Recorded data:
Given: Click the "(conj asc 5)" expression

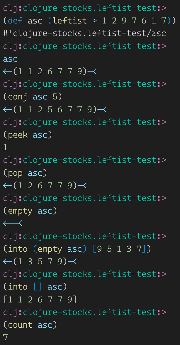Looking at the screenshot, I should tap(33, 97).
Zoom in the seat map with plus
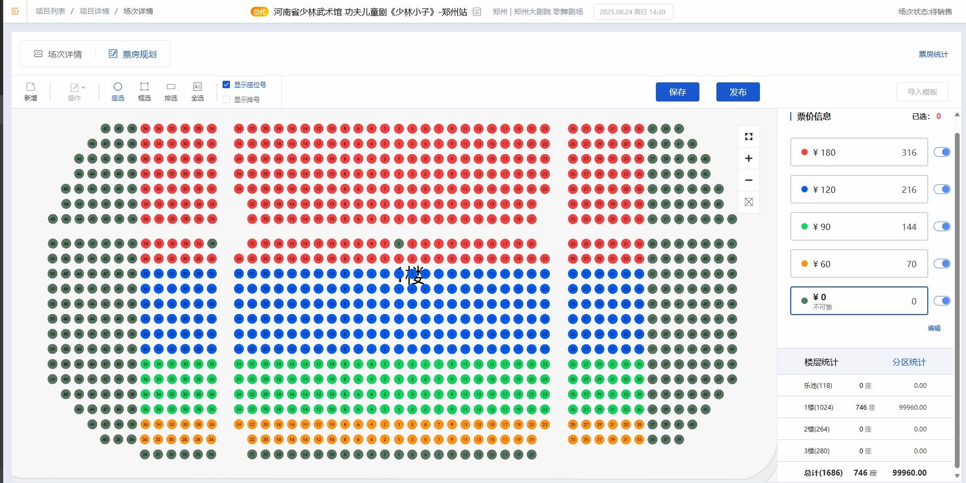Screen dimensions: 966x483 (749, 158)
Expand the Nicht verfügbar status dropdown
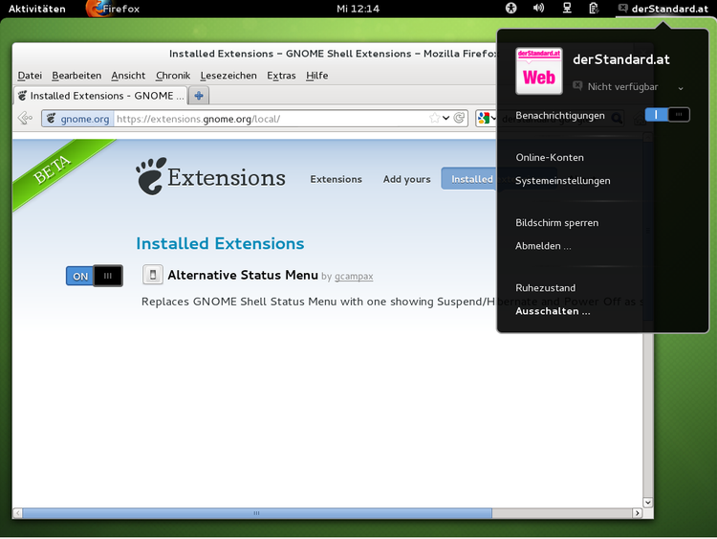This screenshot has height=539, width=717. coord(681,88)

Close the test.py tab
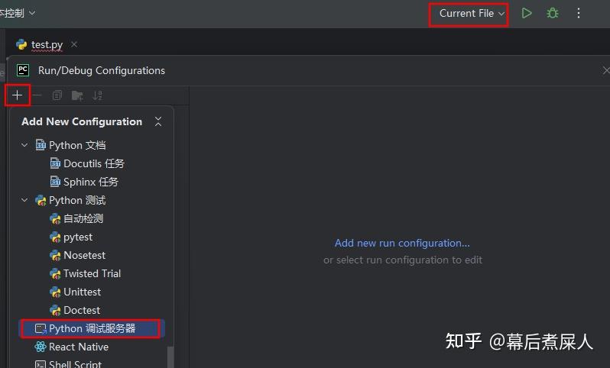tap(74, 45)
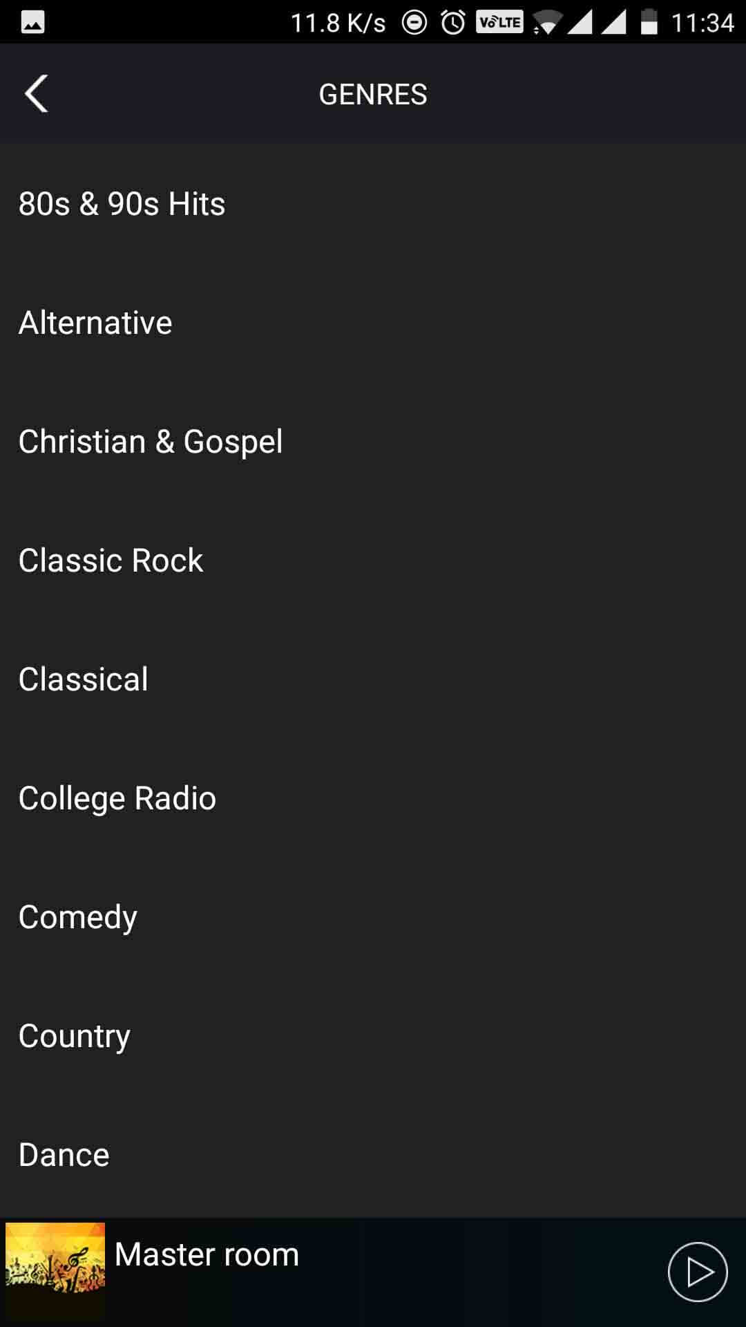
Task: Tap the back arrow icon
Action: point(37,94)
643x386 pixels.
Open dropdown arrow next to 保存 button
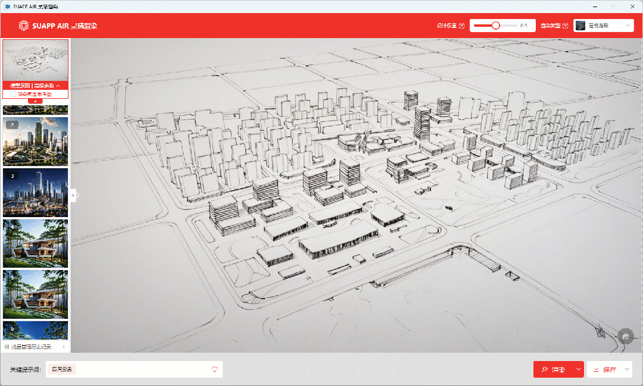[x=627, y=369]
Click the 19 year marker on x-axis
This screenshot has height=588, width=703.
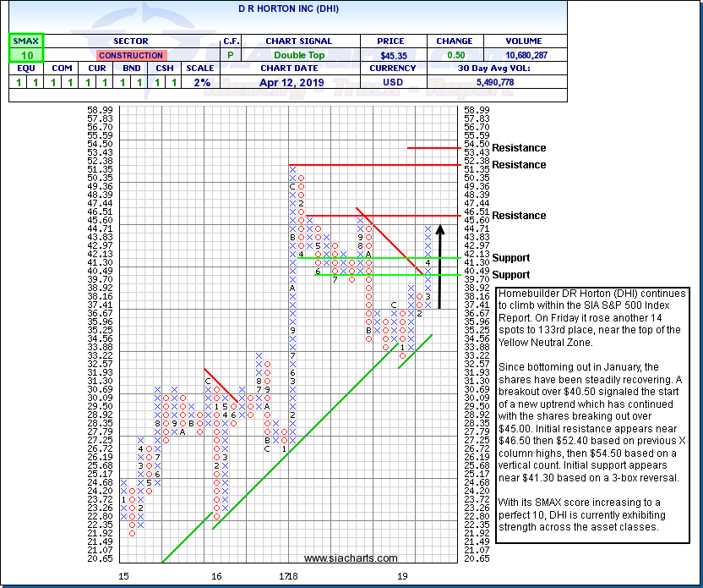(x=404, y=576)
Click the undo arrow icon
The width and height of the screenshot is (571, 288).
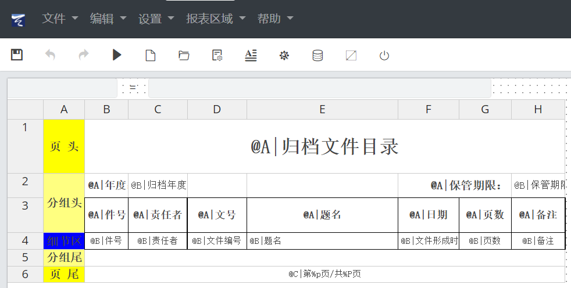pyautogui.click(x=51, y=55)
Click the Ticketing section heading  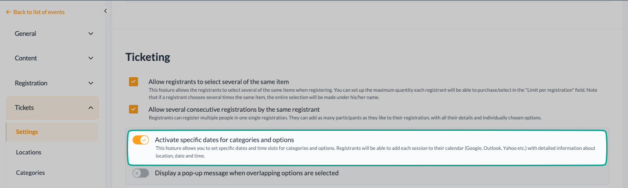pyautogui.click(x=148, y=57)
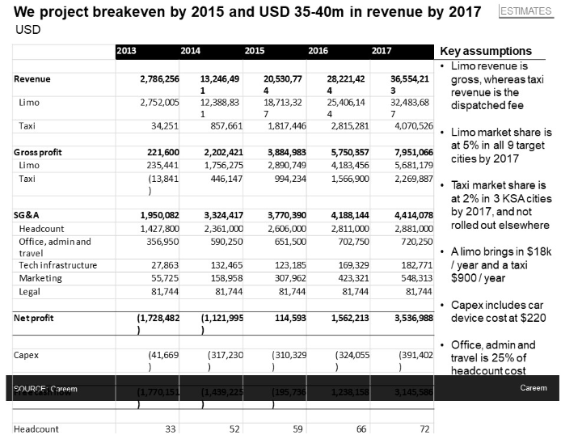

Work to be completed:
The reply should hold exactly the lines above, starting at the line with "Expand the Nicht verfügbar status dropdown" and ending at the line with "Click the undo arrow icon", and no pictures.

Answer to this task:
Expand the Nicht verfügbar status dropdown
This screenshot has height=539, width=717. coord(681,88)

Close the test.py tab
tap(74, 45)
Task: Tap the back arrow icon
Action: point(37,94)
643x386 pixels.
Open dropdown arrow next to 保存 button
[x=627, y=369]
Click the 19 year marker on x-axis
This screenshot has height=588, width=703.
(x=404, y=576)
Click the undo arrow icon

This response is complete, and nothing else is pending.